If we want a zero hour, we might look toward a 1959 trip to America undertaken by Claude Ollier and Robert Pinget, two nouveaux romanciers central to the group, socially speaking. The pair formed a delegation under the Young Artist's Project, an initiative spearheaded by the Ford Foundation to better acquaint Americans with young European authors. Their candidacy to the program was supported by Nathalie Sarraute and Alain Robbe-Grillet, and they followed on the heels of Günther Grass's tour with the same program. Ollier and Pinget wrote frequently to Robbe-Grillet and Sarraute during their visit, often apprising them of the status of the English translations of the group's novels. This final point is not to be missed: by 1960, several novels by Robbe-Grillet, Sarraute, Michel Butor, Claude Simon, and others had been or were being published in English by a number of newly illustrious independent presses — including Grove Press and George Braziller — as well as by the larger Simon & Schuster, whose editors took an interest in Butor. Collectively, these presses, many of which wielded considerable cultural capital within the American field, comprised the third and possibly most powerful prong (alongside Sontag's evangelism and the curricula of American colleges) in the tripartite effort to import the Nouveau Roman into America.
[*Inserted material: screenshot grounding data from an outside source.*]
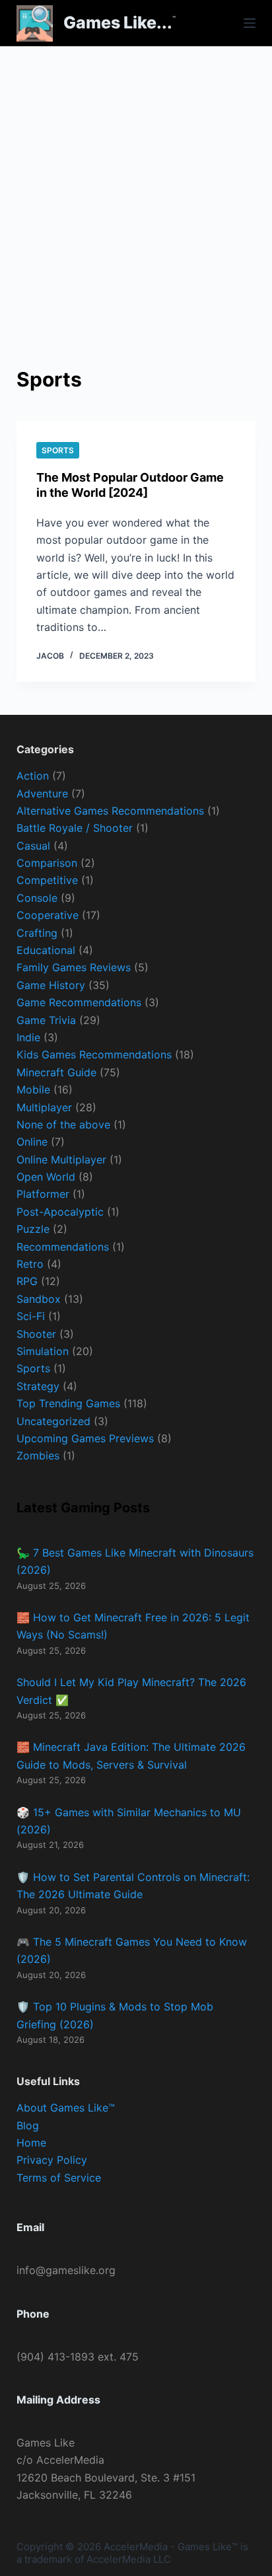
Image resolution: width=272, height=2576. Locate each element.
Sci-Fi (31, 1316)
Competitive (47, 880)
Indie (28, 1037)
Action (33, 775)
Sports (58, 450)
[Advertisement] (136, 189)
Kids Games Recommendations (94, 1054)
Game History (51, 985)
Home (31, 2142)
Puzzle (33, 1228)
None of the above (63, 1124)
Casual (33, 845)
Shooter (36, 1334)
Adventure (42, 793)
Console (37, 897)
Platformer (43, 1193)
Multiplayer (44, 1107)
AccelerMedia (136, 2546)
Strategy (38, 1386)
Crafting (37, 932)
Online (32, 1141)
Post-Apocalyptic (60, 1211)
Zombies (38, 1455)
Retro (30, 1263)
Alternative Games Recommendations (110, 810)
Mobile (33, 1089)
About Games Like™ (66, 2107)
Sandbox (39, 1299)
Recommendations (63, 1246)
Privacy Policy (52, 2159)
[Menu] (249, 23)
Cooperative (48, 915)
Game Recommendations (79, 1002)
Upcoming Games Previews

…One can't help but think that [Sontag] hoped to do with Against Interpretation what Barthes had done in Writing Degree Zero — that is, to name and promote a new artistic sensibility, to be the champion of the coming aesthetic dawn. It is significant that, in her obituary for Barthes, Sontag doesn't neglect the opportunity to prove that, even in his opinion, the two were kindred spirits: "'Ah, Susan. Toujours fidèle,' were the words with which he greeted me, affectionately, when we last saw each other. I was, I am."
13. “Dungeons & Dragons: How the company behind the iconic game lost its way” by Elizabeth Hand, The Washington Post
Elizabeth Hand reviews Ben Riggs’s Slaying the Dragon: A Secret History of Dungeons and Dragons (St. Martin’s Press).
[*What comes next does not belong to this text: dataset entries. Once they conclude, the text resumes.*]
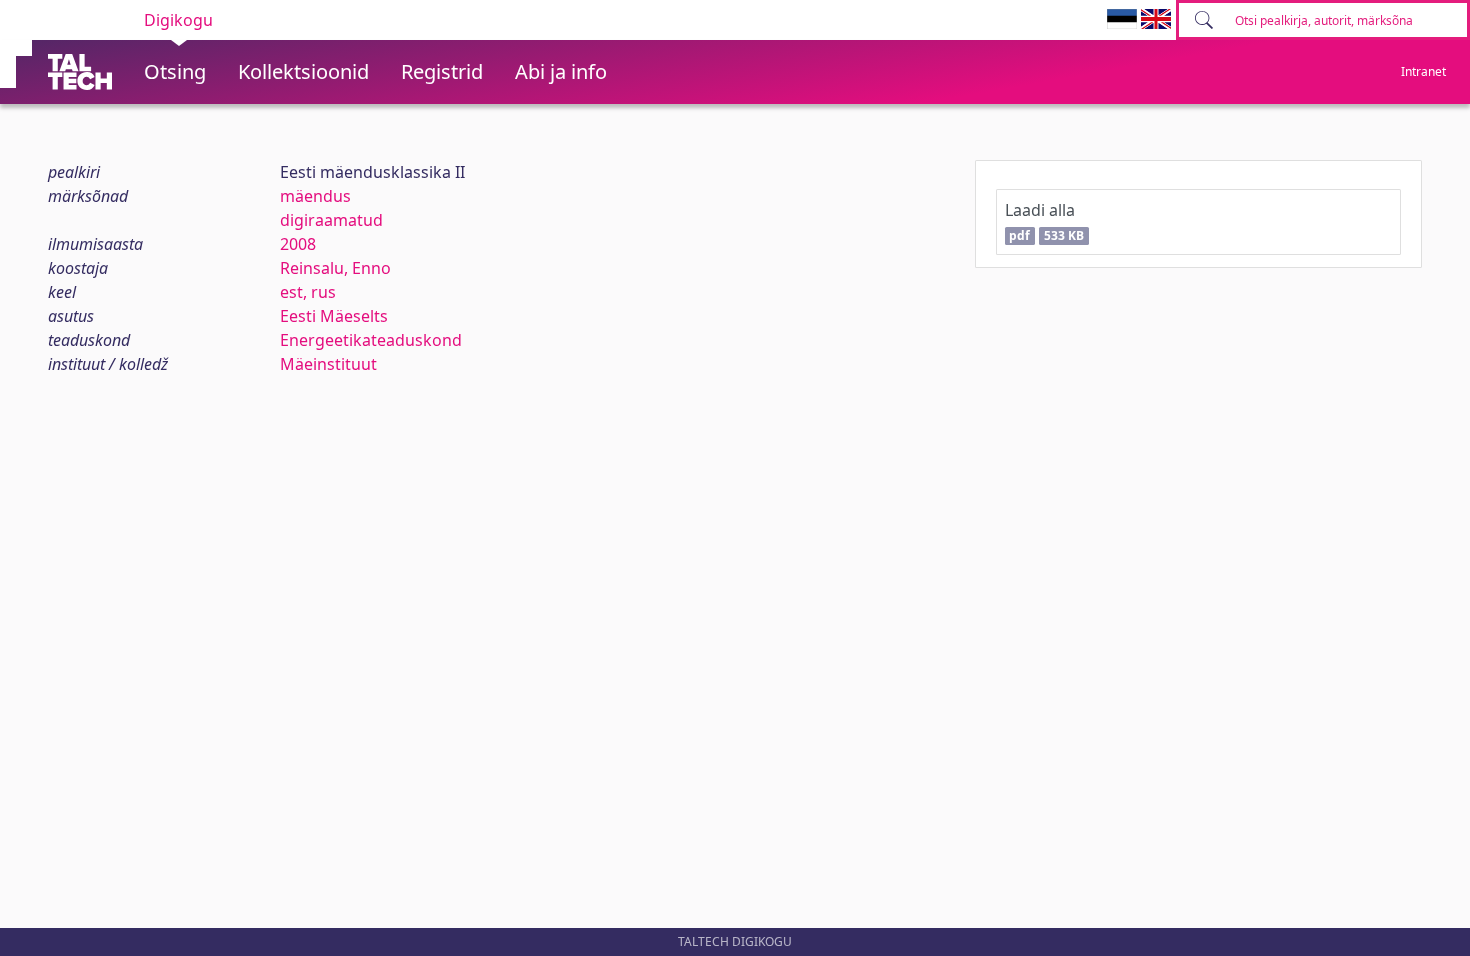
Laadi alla (1044, 221)
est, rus (308, 292)
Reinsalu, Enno (335, 268)
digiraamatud (331, 220)
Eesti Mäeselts (334, 316)
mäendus (315, 196)
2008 (298, 244)
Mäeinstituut (328, 364)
…A distribution deal with Random House turned out to be the fatal blow. To keep afloat, TSR had taken out huge loans from the publishing powerhouse. Mass firings took place in the days before Christmas 1996. Bags of unshipped products filled the office. Worst of all, Riggs reports, TSR had used the copyrights of dozens of its works as collateral with the bank and Random House…
14. “How Britain Built an Empire of Fraud” by Geoffrey Wheatcroft, The New Republic
Geoffrey Wheatcroft reviews Oliver Bullough’s Butler to the World: How Britain Helps the World's Worst People Launder Money, Commit Crimes, and Get Away with Anything (St. Martin’s Press).
England today, Bullough proposes, “is like a butler,” a figure who “does not concern himself with the moral character of his clients.” That may be a little unfair to butlers, not such a bad lot in my limited experience, and what Bullough really means is that, beyond financial and legal services, London is also selling the remains of its cultural capital: the deference or obsequiousness of its professional class conferring on their business associates an aura of respectability or patrician glamour. The more apt word for members of this class would be enabler or opportunist: Butler to the World is really a story about the legacy of empire and the sorry state of a country that finds itself acting as a factotum for the international plutocracy.
15. “Frédéric Bruly Bouabré: World Unbound” by Albert Mobilio, Bookforum
Albert Mobilio reviews Frédéric Bruly Bouabré: World Unbound (MoMA), edited with text by Ugochukwu-Smooth C. Nzewi.
One Day in March 1948, a twenty-five-year-old clerk in the French colonial administration in Ivory Coast experienced a transformative vision. He reported that the sky opened and “seven colored suns described a circle of beauty around their ‘Mother-Sun’” and that he was then called upon to be “the Revealer.”